2

Im using spark to write my json data to s3. However, I keep getting the below error. We are using apache hudi for updates. This only happens for some data, everything else works fine.

Caused by: org.apache.parquet.io.ParquetDecodingException: Can not read value at 1 in block 0 
 in file s3a://<path to parquet file>
at org.apache.parquet.hadoop.InternalParquetRecordReader.nextKeyValue(InternalParquetRecordReader.ja va:251)

App > at org.apache.parquet.hadoop.ParquetReader.read(ParquetReader.java:132)

App > at org.apache.parquet.hadoop.ParquetReader.read(ParquetReader.java:136)

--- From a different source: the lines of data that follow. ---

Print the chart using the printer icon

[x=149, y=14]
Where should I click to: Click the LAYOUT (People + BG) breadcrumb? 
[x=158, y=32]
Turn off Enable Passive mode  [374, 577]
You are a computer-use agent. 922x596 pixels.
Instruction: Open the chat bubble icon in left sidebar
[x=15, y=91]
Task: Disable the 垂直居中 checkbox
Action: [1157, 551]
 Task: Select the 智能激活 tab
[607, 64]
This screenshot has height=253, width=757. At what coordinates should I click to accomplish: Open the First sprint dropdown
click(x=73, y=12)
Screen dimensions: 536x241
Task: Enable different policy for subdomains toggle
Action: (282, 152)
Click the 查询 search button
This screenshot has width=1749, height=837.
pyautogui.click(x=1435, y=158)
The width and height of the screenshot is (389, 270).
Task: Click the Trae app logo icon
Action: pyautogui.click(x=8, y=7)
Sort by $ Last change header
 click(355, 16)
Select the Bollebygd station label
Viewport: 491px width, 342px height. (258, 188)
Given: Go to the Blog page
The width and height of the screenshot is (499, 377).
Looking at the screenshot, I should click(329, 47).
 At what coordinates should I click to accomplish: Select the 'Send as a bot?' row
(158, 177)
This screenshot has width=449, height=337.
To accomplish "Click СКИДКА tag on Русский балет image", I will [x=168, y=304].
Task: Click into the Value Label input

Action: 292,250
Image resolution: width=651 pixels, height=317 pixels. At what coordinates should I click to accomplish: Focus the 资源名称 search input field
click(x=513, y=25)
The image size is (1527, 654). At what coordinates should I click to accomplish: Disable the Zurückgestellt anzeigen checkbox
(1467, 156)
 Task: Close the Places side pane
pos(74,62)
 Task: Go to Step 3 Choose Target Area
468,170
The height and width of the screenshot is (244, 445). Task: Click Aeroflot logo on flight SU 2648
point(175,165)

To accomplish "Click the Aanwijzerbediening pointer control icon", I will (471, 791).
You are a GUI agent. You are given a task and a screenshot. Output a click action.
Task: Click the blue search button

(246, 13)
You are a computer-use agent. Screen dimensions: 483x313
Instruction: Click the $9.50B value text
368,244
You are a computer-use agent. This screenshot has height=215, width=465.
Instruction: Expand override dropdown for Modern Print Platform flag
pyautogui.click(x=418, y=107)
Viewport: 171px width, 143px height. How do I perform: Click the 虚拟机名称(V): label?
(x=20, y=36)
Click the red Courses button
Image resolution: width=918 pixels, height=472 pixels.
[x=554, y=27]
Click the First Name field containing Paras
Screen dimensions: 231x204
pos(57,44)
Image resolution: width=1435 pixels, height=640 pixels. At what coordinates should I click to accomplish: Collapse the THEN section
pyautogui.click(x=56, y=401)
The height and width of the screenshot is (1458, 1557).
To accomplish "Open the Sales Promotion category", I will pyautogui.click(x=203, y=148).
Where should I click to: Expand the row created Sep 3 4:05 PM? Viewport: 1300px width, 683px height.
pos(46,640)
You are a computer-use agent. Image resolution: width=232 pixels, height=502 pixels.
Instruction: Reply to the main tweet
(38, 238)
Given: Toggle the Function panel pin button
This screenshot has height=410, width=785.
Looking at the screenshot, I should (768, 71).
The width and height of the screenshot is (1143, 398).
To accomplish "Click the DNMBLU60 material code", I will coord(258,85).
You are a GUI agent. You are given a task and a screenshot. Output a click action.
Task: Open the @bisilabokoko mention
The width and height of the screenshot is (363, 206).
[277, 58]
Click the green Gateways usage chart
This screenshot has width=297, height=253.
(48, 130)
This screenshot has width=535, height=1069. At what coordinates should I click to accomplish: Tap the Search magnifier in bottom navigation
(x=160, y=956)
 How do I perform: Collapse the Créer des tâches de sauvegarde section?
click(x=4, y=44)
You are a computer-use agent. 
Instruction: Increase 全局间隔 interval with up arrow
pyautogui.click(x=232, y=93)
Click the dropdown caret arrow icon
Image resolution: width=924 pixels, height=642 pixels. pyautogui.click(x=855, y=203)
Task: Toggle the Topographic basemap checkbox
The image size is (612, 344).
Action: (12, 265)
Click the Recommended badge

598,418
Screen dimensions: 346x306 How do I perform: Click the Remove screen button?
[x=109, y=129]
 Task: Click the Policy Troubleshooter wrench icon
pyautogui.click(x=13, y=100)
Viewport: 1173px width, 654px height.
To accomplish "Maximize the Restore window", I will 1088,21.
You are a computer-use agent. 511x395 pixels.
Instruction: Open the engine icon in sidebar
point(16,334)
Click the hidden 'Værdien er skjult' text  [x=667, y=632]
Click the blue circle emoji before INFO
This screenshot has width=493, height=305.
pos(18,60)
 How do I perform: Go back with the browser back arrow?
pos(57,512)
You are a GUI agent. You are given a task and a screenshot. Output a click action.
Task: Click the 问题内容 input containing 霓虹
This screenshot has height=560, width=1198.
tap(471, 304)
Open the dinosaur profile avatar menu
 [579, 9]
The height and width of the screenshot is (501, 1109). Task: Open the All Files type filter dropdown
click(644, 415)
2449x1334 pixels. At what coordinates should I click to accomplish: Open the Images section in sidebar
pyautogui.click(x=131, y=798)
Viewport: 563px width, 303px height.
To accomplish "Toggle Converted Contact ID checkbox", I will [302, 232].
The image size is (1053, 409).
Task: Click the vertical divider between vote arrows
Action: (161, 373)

 App > at com.uber.hoodie.func.ParquetReaderIterator.hasNext(ParquetReaderIterator.java:45)

App > at com.uber.hoodie.common.util.queue.IteratorBasedQueueProducer.produce(IteratorBasedQueueProducer.java:44)

App > at com.uber.hoodie.common.util.queue.BoundedInMemoryExecutor.lambda$null$0(BoundedInMemoryExecutor.java:94)

App > at java.util.concurrent.FutureTask.run(FutureTask.java:266)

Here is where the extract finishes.